### Your objective
Go to the line holding "Open the PlatformIO alien icon" in the entries below and write out exactly every line down to and including the line holding "Given: Switch to the Terminal tab".

----- Material for the task -----

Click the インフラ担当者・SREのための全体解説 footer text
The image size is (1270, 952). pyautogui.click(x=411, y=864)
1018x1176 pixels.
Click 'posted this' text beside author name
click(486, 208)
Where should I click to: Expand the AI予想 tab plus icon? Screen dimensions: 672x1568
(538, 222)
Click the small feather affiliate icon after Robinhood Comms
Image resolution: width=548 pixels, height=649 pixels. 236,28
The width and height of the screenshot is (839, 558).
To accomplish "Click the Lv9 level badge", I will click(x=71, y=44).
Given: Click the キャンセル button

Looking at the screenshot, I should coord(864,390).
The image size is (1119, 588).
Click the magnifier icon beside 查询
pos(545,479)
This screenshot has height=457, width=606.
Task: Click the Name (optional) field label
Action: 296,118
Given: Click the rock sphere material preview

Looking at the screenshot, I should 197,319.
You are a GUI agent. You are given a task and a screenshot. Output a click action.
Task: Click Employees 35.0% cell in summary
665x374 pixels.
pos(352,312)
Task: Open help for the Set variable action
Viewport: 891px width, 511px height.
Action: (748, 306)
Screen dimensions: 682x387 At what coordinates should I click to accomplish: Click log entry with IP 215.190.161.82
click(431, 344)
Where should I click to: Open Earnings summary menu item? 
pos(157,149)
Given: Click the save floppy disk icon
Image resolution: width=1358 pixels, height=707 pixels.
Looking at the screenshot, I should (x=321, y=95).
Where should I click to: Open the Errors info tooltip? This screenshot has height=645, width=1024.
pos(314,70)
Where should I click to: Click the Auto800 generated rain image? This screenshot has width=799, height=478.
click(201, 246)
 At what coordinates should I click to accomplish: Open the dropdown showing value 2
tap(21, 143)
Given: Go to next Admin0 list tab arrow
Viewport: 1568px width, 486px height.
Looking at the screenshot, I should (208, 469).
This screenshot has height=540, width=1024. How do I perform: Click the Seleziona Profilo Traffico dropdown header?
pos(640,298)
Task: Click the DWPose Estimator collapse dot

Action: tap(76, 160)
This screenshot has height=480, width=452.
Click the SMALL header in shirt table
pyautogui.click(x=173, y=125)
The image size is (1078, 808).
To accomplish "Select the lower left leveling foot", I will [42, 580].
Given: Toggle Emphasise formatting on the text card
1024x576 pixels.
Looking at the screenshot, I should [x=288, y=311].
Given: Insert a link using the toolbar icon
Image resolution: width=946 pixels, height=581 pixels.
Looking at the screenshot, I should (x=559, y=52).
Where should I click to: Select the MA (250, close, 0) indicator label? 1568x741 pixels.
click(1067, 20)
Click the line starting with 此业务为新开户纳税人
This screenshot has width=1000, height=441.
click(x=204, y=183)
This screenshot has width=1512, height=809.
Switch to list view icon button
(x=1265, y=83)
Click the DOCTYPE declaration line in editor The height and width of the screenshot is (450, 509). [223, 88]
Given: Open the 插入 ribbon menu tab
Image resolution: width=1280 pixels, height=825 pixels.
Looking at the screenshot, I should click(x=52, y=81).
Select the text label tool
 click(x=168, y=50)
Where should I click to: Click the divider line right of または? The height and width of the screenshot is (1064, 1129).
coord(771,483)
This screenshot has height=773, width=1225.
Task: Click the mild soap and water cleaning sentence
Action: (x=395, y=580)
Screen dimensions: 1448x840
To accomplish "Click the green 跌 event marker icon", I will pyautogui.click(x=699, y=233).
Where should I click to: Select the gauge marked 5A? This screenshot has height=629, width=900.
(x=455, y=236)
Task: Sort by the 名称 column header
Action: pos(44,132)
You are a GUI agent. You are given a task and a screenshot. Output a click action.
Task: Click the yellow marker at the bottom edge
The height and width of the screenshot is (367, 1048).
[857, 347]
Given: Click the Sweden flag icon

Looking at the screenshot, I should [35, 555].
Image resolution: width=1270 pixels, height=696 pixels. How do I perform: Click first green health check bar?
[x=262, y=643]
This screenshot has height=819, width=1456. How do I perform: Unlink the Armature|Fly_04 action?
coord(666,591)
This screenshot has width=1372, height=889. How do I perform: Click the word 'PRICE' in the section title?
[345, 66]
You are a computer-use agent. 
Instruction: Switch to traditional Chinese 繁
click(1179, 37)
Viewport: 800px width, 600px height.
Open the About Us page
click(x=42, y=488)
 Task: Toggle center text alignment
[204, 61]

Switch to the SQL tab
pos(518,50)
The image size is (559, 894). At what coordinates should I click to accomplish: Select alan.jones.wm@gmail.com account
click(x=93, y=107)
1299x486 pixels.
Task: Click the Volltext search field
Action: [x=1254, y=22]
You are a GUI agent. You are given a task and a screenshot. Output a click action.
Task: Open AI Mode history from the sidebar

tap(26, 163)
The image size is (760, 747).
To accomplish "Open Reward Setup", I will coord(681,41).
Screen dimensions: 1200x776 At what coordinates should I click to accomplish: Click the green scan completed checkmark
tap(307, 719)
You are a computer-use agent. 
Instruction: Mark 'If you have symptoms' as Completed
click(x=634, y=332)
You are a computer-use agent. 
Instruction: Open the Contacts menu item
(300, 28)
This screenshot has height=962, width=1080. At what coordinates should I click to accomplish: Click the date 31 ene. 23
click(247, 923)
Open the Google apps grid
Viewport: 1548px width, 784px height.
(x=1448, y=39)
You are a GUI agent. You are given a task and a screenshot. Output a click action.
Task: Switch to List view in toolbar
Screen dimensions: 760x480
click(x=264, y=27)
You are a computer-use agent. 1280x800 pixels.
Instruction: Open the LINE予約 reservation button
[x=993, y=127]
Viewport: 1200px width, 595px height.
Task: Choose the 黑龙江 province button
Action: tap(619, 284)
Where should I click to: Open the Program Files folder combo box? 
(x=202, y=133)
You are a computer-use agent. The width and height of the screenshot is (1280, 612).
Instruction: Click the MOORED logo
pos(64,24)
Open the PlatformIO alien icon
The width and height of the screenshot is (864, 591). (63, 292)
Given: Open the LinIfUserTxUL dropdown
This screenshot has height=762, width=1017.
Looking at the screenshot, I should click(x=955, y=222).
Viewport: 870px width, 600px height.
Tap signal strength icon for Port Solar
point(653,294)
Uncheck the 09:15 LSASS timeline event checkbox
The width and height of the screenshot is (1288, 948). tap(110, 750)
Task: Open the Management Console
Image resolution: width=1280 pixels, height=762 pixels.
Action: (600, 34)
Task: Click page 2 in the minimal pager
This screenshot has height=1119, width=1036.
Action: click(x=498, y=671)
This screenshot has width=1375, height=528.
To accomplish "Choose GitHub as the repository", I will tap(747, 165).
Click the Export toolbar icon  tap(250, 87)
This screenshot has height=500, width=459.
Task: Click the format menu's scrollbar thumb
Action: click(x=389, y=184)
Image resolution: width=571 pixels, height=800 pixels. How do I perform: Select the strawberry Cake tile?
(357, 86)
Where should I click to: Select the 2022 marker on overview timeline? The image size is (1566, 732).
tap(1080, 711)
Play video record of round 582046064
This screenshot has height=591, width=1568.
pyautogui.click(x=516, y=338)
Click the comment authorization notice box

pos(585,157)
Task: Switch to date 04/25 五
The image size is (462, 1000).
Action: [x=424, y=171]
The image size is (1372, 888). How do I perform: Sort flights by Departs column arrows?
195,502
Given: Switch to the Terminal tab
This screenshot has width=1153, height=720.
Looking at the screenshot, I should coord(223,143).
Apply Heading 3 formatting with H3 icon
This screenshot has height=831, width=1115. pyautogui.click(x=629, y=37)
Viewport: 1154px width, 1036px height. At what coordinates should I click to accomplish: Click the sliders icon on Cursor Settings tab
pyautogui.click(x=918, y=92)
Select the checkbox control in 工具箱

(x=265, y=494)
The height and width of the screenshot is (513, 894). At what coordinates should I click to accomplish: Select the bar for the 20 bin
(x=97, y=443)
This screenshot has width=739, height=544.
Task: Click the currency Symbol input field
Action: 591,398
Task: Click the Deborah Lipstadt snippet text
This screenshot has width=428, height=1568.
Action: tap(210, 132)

-----

### Exercise output
Open the PlatformIO alien icon
The width and height of the screenshot is (864, 591). (63, 292)
Given: Open the LinIfUserTxUL dropdown
This screenshot has height=762, width=1017.
Looking at the screenshot, I should click(x=955, y=222).
Viewport: 870px width, 600px height.
Tap signal strength icon for Port Solar
point(653,294)
Uncheck the 09:15 LSASS timeline event checkbox
The width and height of the screenshot is (1288, 948). tap(110, 750)
Task: Open the Management Console
Image resolution: width=1280 pixels, height=762 pixels.
Action: (600, 34)
Task: Click page 2 in the minimal pager
This screenshot has height=1119, width=1036.
Action: click(x=498, y=671)
This screenshot has width=1375, height=528.
To accomplish "Choose GitHub as the repository", I will tap(747, 165).
Click the Export toolbar icon  tap(250, 87)
This screenshot has height=500, width=459.
Task: Click the format menu's scrollbar thumb
Action: click(x=389, y=184)
Image resolution: width=571 pixels, height=800 pixels. How do I perform: Select the strawberry Cake tile?
(357, 86)
Where should I click to: Select the 2022 marker on overview timeline? The image size is (1566, 732).
tap(1080, 711)
Play video record of round 582046064
This screenshot has height=591, width=1568.
pyautogui.click(x=516, y=338)
Click the comment authorization notice box

pos(585,157)
Task: Switch to date 04/25 五
The image size is (462, 1000).
Action: [x=424, y=171]
The image size is (1372, 888). How do I perform: Sort flights by Departs column arrows?
195,502
Given: Switch to the Terminal tab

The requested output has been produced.